Harry Newton, who sold most of his Square. With the departure of their powerful CFO, the world has changed for them. I also sold my shares in Nvidia (oversupply of chips) and the few I owned in Spotify (SPOT). I bought shares in Apple, MasterCard and Adobe. I’m hanging onto Amazon. It’s down 16% from its $2,050 high back in early September. Just above my 15% stop loss level. I’m watching eagle-eyed. Should bounce today I’m out of the few Chinese shares I owned, including BABA. I sold them at the beginning of October. This crash has been painful. I thought I was a genius. Now, hundreds of thousands of dollars poorer, I’m not so sure. I get my new Apple Watch today. I’m playing tennis at 10:00 AM. Yesterday, I lunged for a volley. I got it. It landed just over the net, then bounced back onto my side. My first. No video. No audience. But it was delicious. Good memory.

  • gerryb

    I find it very hard to believe J. Browser is a real person. Do you really believe there is a “trump supporter” who is interested enough in investing to read your blog but wants the market to tank 80%? More likely he is someone with an ideologically motivated deep hatred for anyone right of center

  • mark

    Hey Harry. You need to stop talking to yourself using all these phoney CIA aliases. Feel sorry for the wife and the rest of family. Harvard grad? Goofy f____r. Jake busted your cover and no buddy to talk to…

  • Secret Squirrel

    J. Browser does not speak for what Trump supporters want. J. Browser speaks only for J. Browser.

    • J. Browser

      Most of us Trump supporters want the same thing: a wall; a country for Americans and not illegals who are mostly criminals; an isolationist nation; the crippling of the 1%; and, most of all, the long overdue incarcerations of Hillary Clinton and Diane Feinstein.

  • Omer Acikel

    Hey Harry, you need to learn to filter out “J. Browser”s, I am even not sure if it is a real person (if they inject Trump with other non-sense, watch out!) but if he is, let him be. He seems miserable. I hear more and more (including the silicon-photonics company I work for) that tariffs are by-passed for some products with qualifying exemptions.

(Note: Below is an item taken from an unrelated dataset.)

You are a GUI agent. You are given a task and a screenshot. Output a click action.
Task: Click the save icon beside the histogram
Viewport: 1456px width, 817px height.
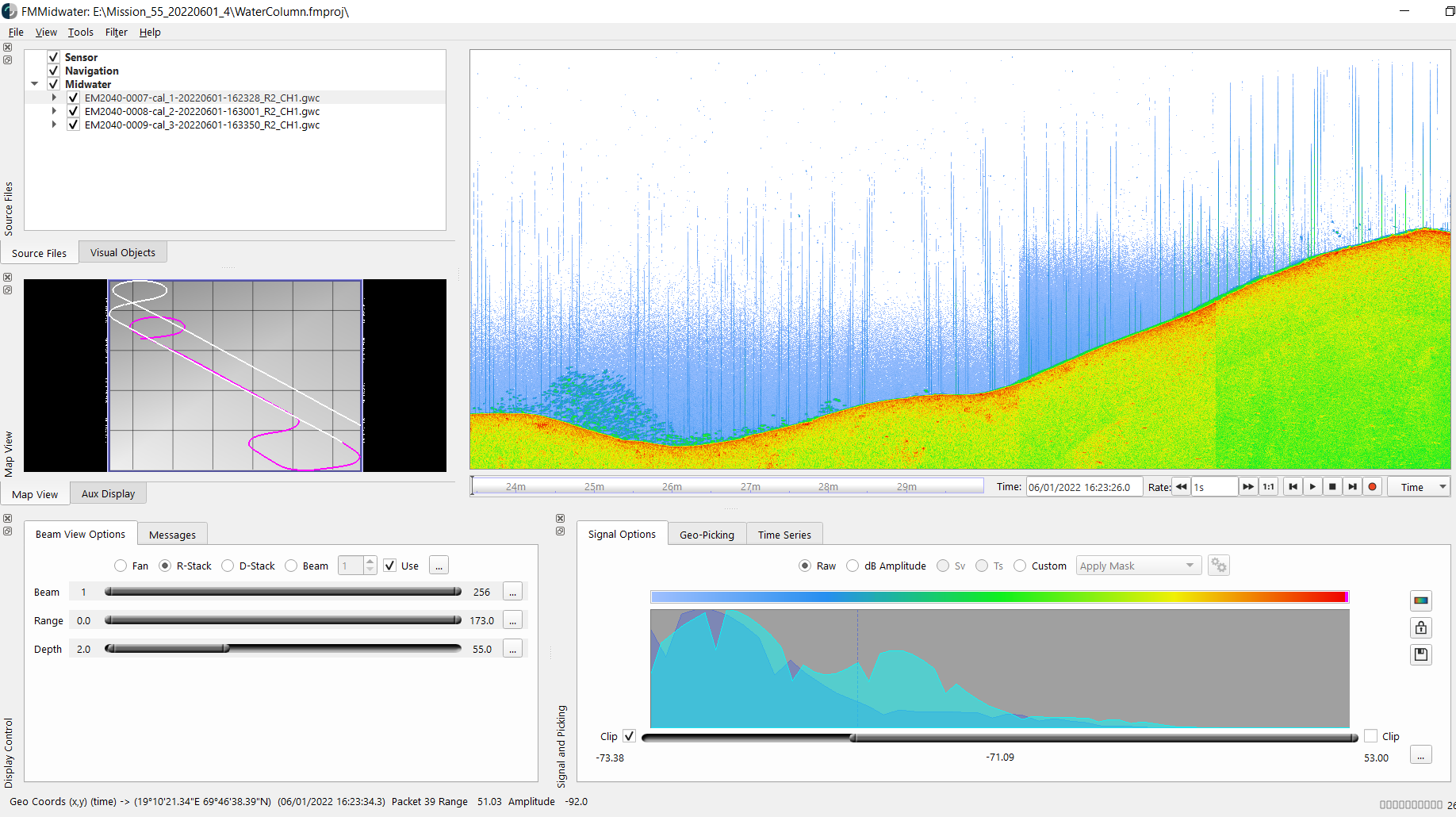(1421, 654)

One thing I want to tell you about how inconsistent Joel Ross postings are: He talked about US’s competitive fracking technology costing far less to excavate oil to drive conventional producers to lower their prices: when he wrote that the crude oil was about mid $40/barrel. We have seen about mid $70s/barrel since then. So where is the competition from the US? If he believes we have that lever to control prices, wouldn’t this time would be best to utilize it since oil prices drive pretty much everything? BTW, US is getting majority of, to some accounts about 40%, its oil from Canada. You would think Mr. Trump would negotiate that instead of tariffs on dairy which we have a lot of surplus, on dairy alone, already. May be I am missing something. As for his GDP prediction of 4.2% @Q3, I will be happy if we hit mid 3% and probably lower down the road.

  • Tommy

    Hey Browser. Harry is a spook. Give him credit. Hes relentless when it comes to propaganda cause he has no sex life. Bonehead. Ah hahahaha

  • J. Browser

    Harry, I’ve never sent you an email in my life. That was a comment I posted on your blog. You’re proof that liberals lie and they’re dumb. MAGA! President Trump is bringing back the coal industry and will destroy Amazon, Facebook and the other tech companies. In Trump I believe!

  • Jake

    Harry. I see youre still fronting for ur CIA friends. Heres how ur Harvard friend Zuckerberg got exposed for the fraudster he really is. Quote: “Yeah, so if you ever need info about anyone at Harvard, just ask. I have over 4,000 emails, pictures, addresses, SNS (sic). … People just submitted it. I don’t know why. They ‘trust me.’ Dumb f—-s.”
    – Facebook founder Mark Zuckerberg from instant message posts, Business Insider, May 13, 2010

    ONCE A SPOOK ALWAYS A SPOOK! Propaganda Harry. Why do you really recommend fang BS? Another thing, Stop cutting and pasting all these stupid articles.